Chick-Fil-A is Atlanta based. A lot of their restaurants are in the deep south and can be found all the way up into good old Washington DC. What do “the gays” expect? This reminds me of how the “the gays” of ultra liberal California could not believe that the black and latino vote that votes about 99% Democrat in that state, voted against gay marriage in droves. Sometimes —- sometimes, Dolores, you have to be a high riding bitch to survive!
What did “the gays” expect would happen if they went all Mary-Militant against this southern fried, biscuits and sausage gravy-makin’ outfit? Sometimes special interest groups are really stupid — this time it looks like “the gays” are going to take stupid to new heights — they do that a lot.
Here’s the deal in a nutshell: Dan Cathy — again, I like to call him Cathy — is the president and CEO , and I guess he’s also the owner of Chick-Fil-A. He is opposed to gay marriage. So he makes a public statement about that and all hell breaks loose.

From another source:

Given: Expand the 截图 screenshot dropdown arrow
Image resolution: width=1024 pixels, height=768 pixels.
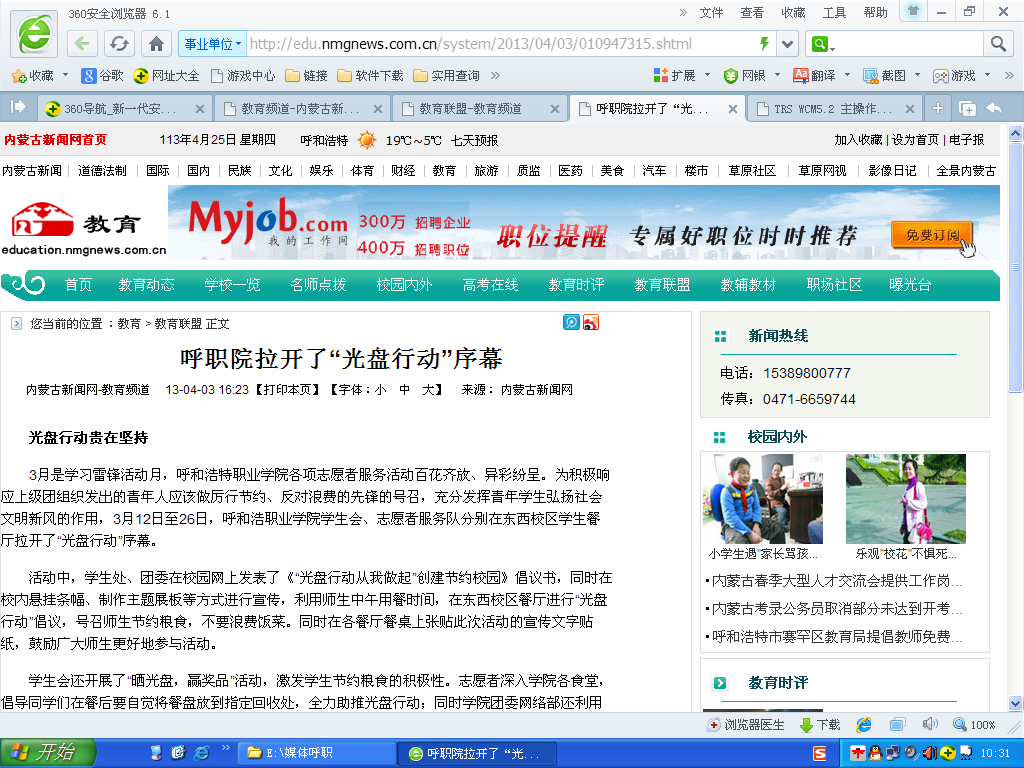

The media instantly paints Cathy as big bigot and Christian lunatic -and “the gays” are in an uproar — but not the gays who can’t resist the succulent 5-piece meal with 2 side orders and a ultra-sized Coke. Also, “the gays” don’t realize that Jews and Muslims are opposed to gay marriage too — but the heat is always put on some hick Christian. It’s really fucking annoying.
As usual, “the gays” go apeshit and make a fuss. When are the Militant-Marys going to learn to ignore stupid shit like this? The answer is NEVER because they are eternal cry babies who don’t know enough to simply ignore a kooky guy and his greasy restaurant.
“I am protesting all Chick-Fil-A restaurants here with my life partner to show unity against bigotry against gays,” said Bertram Vardenhill of Atlanta as he stuffed a handful of curly fries into his mouth. ( he actually did).
“We have been eating here for eight years and if we knew that Dan Cathy was against our love we would have gladly gone to Wendy’s and eat classic triple burgers and fries and a frosty Blizzard. Now we have eaten all that food and we’re fat. We are okay about being fat because we’re happy to be what other people call white trash, but we would have liked to have gained all our weight in a restaurant who sees gays as equals.”
Ugh — does the insanity ever end?
So now, to show support for Cathy, the folks who shares his opinions — the deep south people who believe in god and man and woman marriage, came out in droves to buy a lot of shit from Chik-Fil-A restaurants. They stood in line in the blazing sun just to get a wing and a prayer and to show “the gays” that there are two sides to every order…er….I mean issue.
According to Chick-Fil-A execs, the little-chicken-place-that-could set a company record. In other words, because “the gays” made a fuss about something so dumb, they made asses out of themselves and let their detractors swarm in and give them a good “what fer” — are you familiar with that expression? In other words, they got their asses whooped. Hey, whatever turns you on….
So now, to add dumbness to dumbness, “the gays” are planning a “KISS IN.” This is going to be so lovely.
Gay rabble rousers from all over the country who never even heard of Chick-Fil-A are going to come in and sit outside the restaurants and make out. Some will wear golden jock straps and leather speedos and chaps — the usual kooks who show up at this crazy shit.
But isn’t it all so charming? Doesn’t this whole mess make you proud to be a big fat American?
Are these gay militants looking for trouble? YOU BET THEY ARE! The media is ready with all their heavy duty artillery to focus in on any Yahooooo who calls anybody a gay slur or if any fights break out — it’s going to be a train wreck simply because “the gays” do not know enough to shut the fuck up and go to another restaurant.
I still like the fact that a deep south CEO who comes out against gay marriage is named Dan Cathy — that’s the shit! WTF was he thinking?